Le Bloc Pot est davantage le parti de la libéralisation d’une plante que de la défense des fumeux de pot. «Moi, je ne fume pas. J’en ai déjà fait l’expérience dans mon adolescence, mais c’est tout», confie Marc-André Gagnon, candidat dans Laurier-Dorion.
La question posée en somme est la suivante: aurait-on idée de criminaliser la possession et la culture de l’érable? Les réponses proposées lors de l’assemblée générale, qui s’est tenue dans un petit amphithéâtre de l’Université de Montréal dimanche dernier, étaient parfois pointues. «La marijuana n’est pas un stupéfiant, mais un psychotrope, dit Caroline Bergeron, étudiante en psychologie. Elle ne crée donc pas de dépendance. Les conséquences de la dépendance et les problèmes sociaux qu’elle engendre n’existent pas, contrairement aux effets de l’alcool, par exemple.»
«Décriminalisons la fleur, afin qu’on puisse profiter de tous ses bienfaits, demande Marc St-Maurice. Le chanvre peut servir à des fins médicales, c’est prouvé. La fibre de cette plante est excellente pour les tissus et les vêtements, pour la fabrication de papier. Il est prouvé aussi que ce n’est pas la consommation de la marijuana qui mène l’adepte du pot vers les dogues dures, mais son contact avec les dealers de drogues du crime organisé.»
«Nous nous privons de toute une industrie juste pour des raisons de morale», ajoute Larry Duprey, propriétaire de la boutique Chanvre en ville (fallait y penser!), sur l’avenue du Parc. Sa marchandise se compose de vêtements, d’étoffes, de produits de papiers fabriqués avec des fibres de chanvre, d’accessoires pour la consommation et la production, de guides de culture… Sa clientèle: des malades qui ont besoin de pot pour supporter leurs douleurs, des amateurs de plantes vertes et, surtout, des amateurs de bon temps.
Les arguments de monsieur Duprey vont peut-être rejoindre ceux de la grande industrie d’ici peu. Au Lac-Saint-Jean, la multinationale québécoise Abitibi-Consolidated (le plus gros producteur de papier au monde) s’est associée avec un groupe écologiste du coin dans la production expérimentale de chanvre à fibres, afin d’en tester l’efficacité dans la production de papier, sous très haute surveillance policière et gouvernementale.

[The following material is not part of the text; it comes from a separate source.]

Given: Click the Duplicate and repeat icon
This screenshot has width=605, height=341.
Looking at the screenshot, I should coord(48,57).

Des études préalables ont déjà démontré qu’un hectare de chanvre produit 20 % plus de papier qu’un hectare d’épinettes noires. Et cela, à des coûts de récolte et environnementaux moins élevés. «Le Bloc Pot fera pression pour que les exigences gouvernementales démesurées pour la culture du chanvre soient réduites considérablement», annonce Marc St-Maurice.
Plus légitime que Lulu?
A l’heure actuelle, le Bloc Pot est une patente essentiellement montréalaise, urbaine. Deux candidats seulement viennent de l’extérieur de la région métropolitaine. «La priorité des prochains mois sera de trouver des candidats dans chacune des 125 circonscriptions.»

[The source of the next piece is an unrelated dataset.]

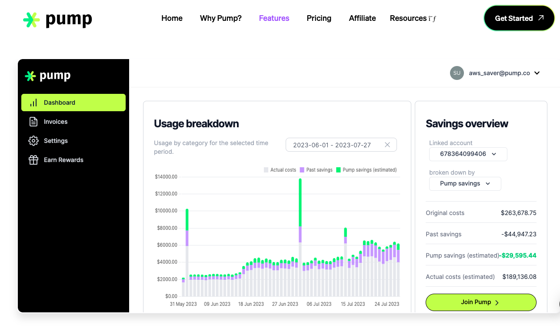Open the Linked account 678364099406 dropdown
This screenshot has width=560, height=328.
468,154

Le Bloc Pot est un microparti – à peine deux cents et quelques membres -, mais il n’est pas marginal. Contrairement à d’autres partis provinciaux de la même taille – les marxistes-léninistes, le Parti abolitionniste (qui prône l’abolition des intérêts sur l’argent!) ou le Parti réformiste -, les «décriministes» reposent sur un large soutien populaire de leur programme.
En effet, différents sondages montrent qu’entre 50 et 70 % des Canadiens appuient la décriminalisation du pot. Il existe un autre «Bloc», lui aussi voué à une seule cause, la souveraineté, qui détient la majorité des sièges fédéraux au Québec, alors que son objectif ne séduit même pas la moitié de la population du Québec.
Bref, le Bloc Pot, à défaut d’avoir la capacité de faire élire un député, peut se vanter d’avoir plus de légitimité populaire que le parti fondé par Lucien Bouchard.